Selbst die Mafia ist dabei

Der eigentliche Konflikt aber zwischen den Generationen dreht sich um die Demokratie. Das Erbe des Antifaschismus und der „Resistenza“ haben die C/S ausgeschlagen zugunsten einer gelenkten TV-Demokratie auf Quizniveau.

Vom Widerstand gegen den G-8-Gipfel in Genua bis zu den aktuellen Kämpfen gegen die Hochgeschwindigkeitsstrecke im Piemont („No-Tav“) – die Antwort der C/S ist immer der Polizeiknüppel. Die C/S sind ein gewalttätiges Kartell, das in der neuen Ära der globalisierten Demokratie anachronistisch wirkt. Und es ist kein Zufall, dass mit dem Sturz Berlusconis die Schwäche dieser Alten offenbar geworden ist.

Die italienischen Universitäten sind geistig verwaist, die Massenmedien haben das Thema für sich entdeckt, die jungen Arbeiter in den Fabriken streiken, die Parteien vergreisen vollends. Sogar die Camorra lebt in blutigen Mafiakriegen diesen Kampf zwischen Jung und Alt aus – wie auch die klassische italienische Familie: Der Konflikt zwischen Vater und Sohn ist nicht mehr abstrakt. Es geht ums Materielle, ums Geld.

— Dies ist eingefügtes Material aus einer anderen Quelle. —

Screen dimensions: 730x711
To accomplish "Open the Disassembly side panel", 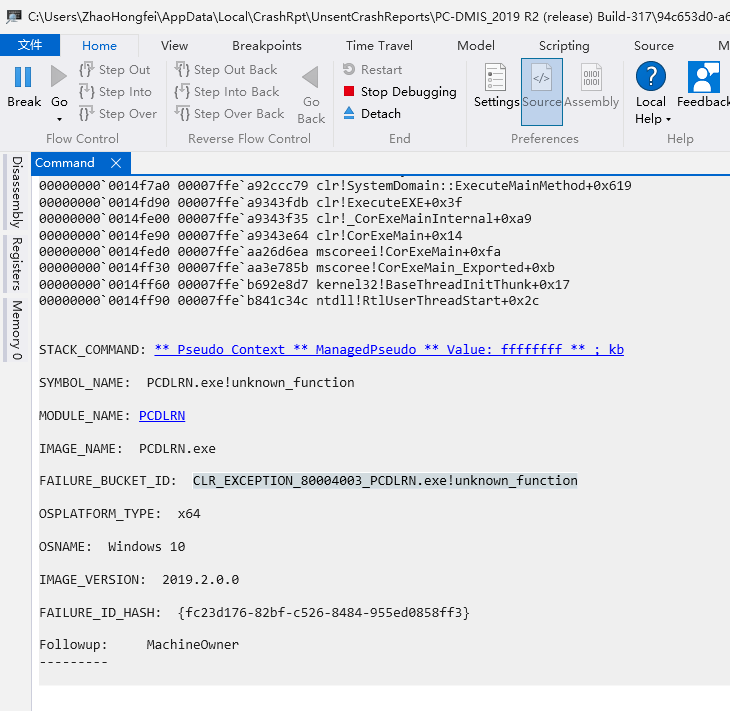I will point(16,192).
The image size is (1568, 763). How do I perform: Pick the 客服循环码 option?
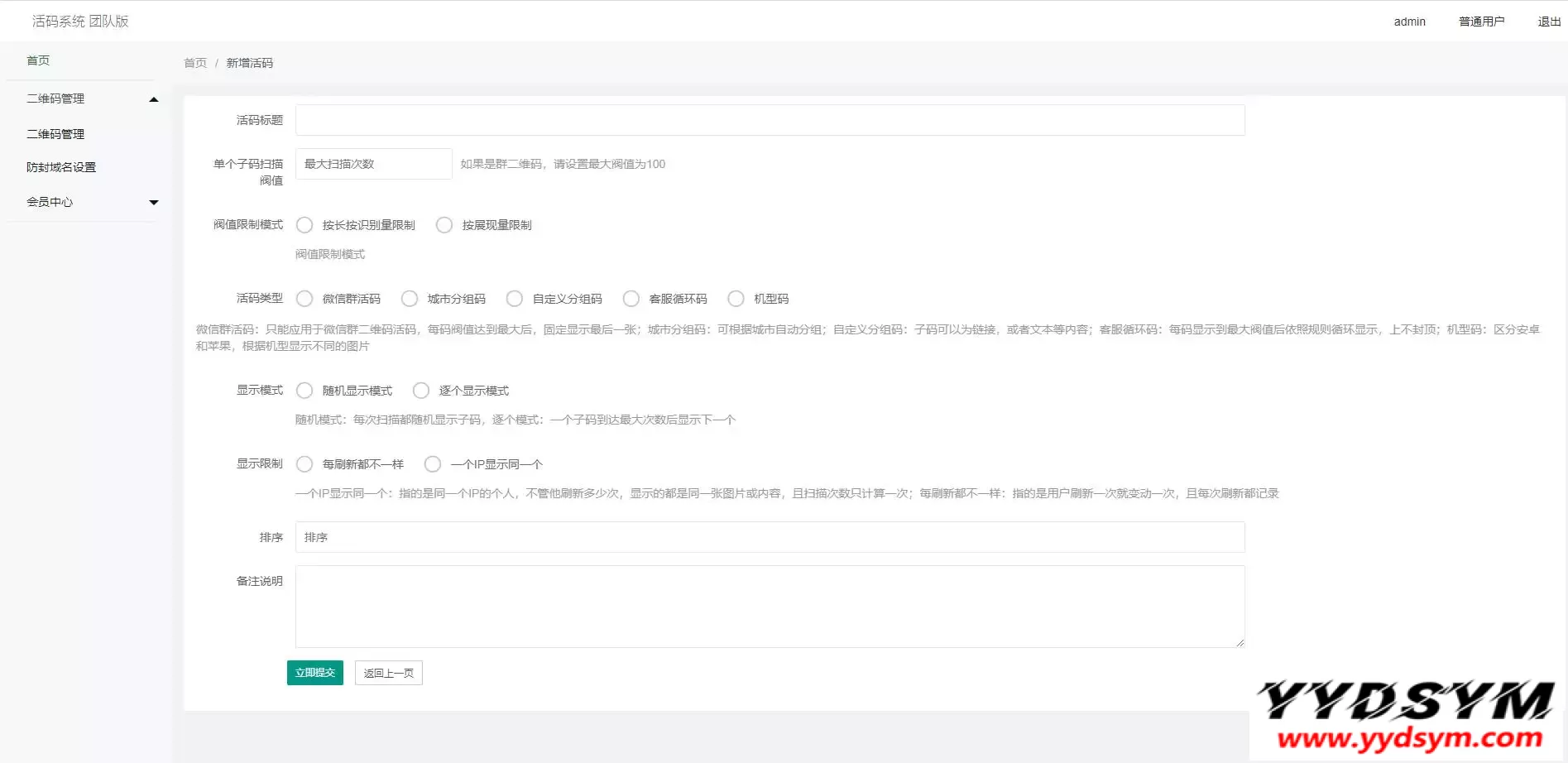click(x=631, y=299)
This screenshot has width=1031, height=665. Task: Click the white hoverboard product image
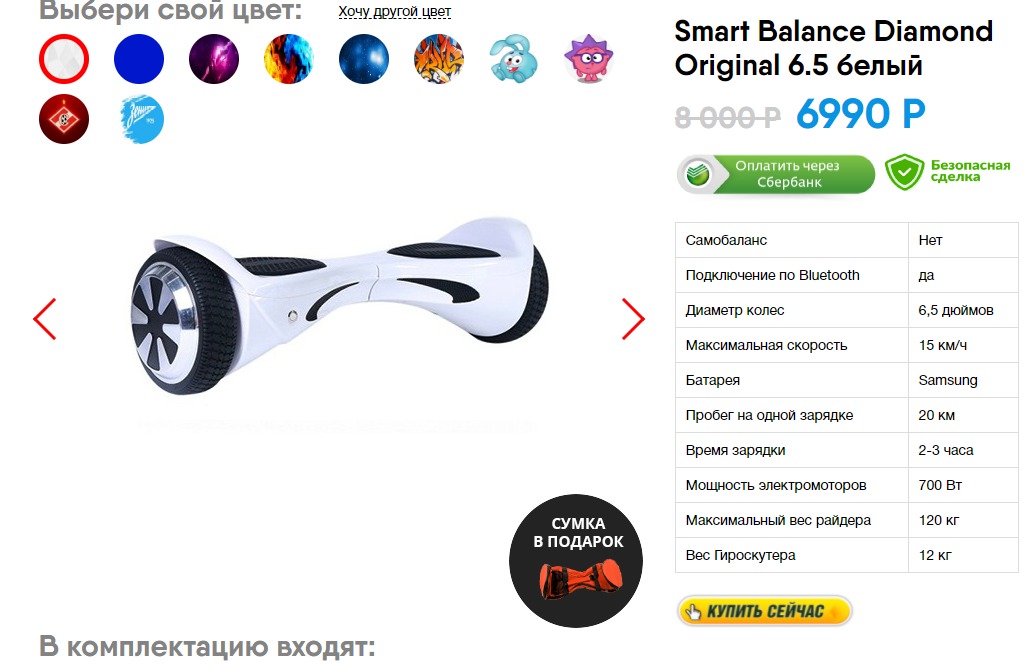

Wenn die C/S ihren ruhigen Lebensabend retten wollen, dann müssen sie sich jetzt aus dem Arbeitsleben zurückziehen. Sonst wird, was man früher einen Klassenkonflikt nannte, in voller Härte als Generationenkonflikt aufbrechen; wird das T/Q-Proletariat die Reihen schließen, um gleiche Rechte auf dem Arbeitsmarkt einzufordern und die unfähige und ungebildete C/S-Aristokratie zum Teufel jagen.